第31章 忍び寄る終焉※
「そ、そうですか。お会いになったんですね。しゅ、修羅場…。」
「おい、声に出てんぞ。」
「正宗様。ハガネヅカ様とはどなたなんですか?」
正宗の隣にいた雛鶴が鋼鐡塚という名前を初めて聞いたのだろう。不思議そうに首を傾げている。
「ああ、え、えっと…。」
しかし、俺に気を遣っているのか言い淀むその様子に助け舟を出してやることにした。
此処で取り繕っても事実は消えない。
「構わねぇって。俺のことから気にすんな。」
「あ、えーと…はい。雛さん、鋼鐡塚様と言うのはほの花様に思いを寄せている刀鍛冶の方です。」
「ええ?!ほの花さんに?!それは……。」
雛鶴がこちらを憐れむような顔で見てくるので顔が引き攣ってしまう。"お察しします"とでも言いたそうな顔をしているが、それよりもいつの間に正宗は雛鶴のことを"雛さん"と呼ぶようになったのだ?
益々デキてんじゃねぇのかと疑いたくなるが、二人の様子は穏やかで激しい愛を感じることはない。

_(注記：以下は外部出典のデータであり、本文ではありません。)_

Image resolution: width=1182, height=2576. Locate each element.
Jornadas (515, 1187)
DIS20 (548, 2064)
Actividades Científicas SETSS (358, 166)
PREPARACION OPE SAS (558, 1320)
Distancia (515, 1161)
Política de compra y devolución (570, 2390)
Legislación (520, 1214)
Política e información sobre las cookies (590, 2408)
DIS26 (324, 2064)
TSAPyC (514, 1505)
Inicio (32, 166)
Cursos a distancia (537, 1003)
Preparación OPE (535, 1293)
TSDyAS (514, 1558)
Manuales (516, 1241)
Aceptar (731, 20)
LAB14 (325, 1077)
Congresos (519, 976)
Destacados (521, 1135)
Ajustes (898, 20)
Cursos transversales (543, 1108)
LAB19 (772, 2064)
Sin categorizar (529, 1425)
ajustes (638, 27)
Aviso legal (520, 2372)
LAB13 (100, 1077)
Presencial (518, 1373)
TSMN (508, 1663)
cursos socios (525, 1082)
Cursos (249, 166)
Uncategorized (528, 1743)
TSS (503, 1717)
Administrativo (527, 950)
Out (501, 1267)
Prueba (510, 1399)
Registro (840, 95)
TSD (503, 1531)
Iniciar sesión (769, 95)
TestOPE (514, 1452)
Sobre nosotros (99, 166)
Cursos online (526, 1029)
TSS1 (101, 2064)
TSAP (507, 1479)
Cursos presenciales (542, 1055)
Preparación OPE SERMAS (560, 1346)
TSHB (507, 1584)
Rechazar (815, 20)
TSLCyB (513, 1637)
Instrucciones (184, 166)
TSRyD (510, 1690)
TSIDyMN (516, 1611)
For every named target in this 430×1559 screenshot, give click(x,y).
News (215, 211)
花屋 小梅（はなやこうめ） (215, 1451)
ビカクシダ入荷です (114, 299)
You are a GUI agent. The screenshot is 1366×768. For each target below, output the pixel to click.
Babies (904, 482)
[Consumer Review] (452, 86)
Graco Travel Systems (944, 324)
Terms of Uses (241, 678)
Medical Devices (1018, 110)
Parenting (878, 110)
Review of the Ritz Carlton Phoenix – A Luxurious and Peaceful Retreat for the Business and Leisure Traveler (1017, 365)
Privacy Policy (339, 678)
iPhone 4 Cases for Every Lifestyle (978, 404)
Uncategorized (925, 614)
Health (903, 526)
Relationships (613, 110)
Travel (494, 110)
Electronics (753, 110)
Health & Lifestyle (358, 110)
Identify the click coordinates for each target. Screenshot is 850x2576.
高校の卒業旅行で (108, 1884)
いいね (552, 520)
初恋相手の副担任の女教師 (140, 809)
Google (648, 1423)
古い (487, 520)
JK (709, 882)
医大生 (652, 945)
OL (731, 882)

気のせいか?まぁ、同じ家に住むもの同士仲良くしてもらうに越したことはない。
「何だよ。」
「…天元様、いくら腹が立ってもほの花さんに八つ当たりしたら駄目ですからね?」
「わぁーってるわ!」
「痕を残すのだけは禁止ですからね。」
指摘されなくともほの花に八つ当たりなどしない…とは言い切れなかったので、内心助かった。つい嫉妬をぶつけてしまうのはほの花が何でも受け止めてくれそうに優しいからだ。
そして俺がその優しさに甘えているからだ。
「あー、えっと、宇髄様。どんなお話をされたかは存じませんが、ほの花様にはあなたしか居られませんし、里で浮気などしていませんのでご安心を。」
「ああ。わかってる。邪魔したな。」
正宗の真剣な眼差しと共に出た言葉は誠実に満ち溢れていて信頼に値するし、ほの花は律儀な女だ。万が一、顔向けできないようなことをしたら恐らくのこのこと帰って来られないだろう。
自分を納得させるように頷くと自分の部屋に向かったが、瑠璃の部屋を通り越してもその部屋から話し声は聞こえてこない。
まさか…二人で出かけたのか?とため息を吐きながら部屋の襖を開けると、そこには溢れんばかりの笑顔のほの花がいて、思わず駆け寄って抱きしめた。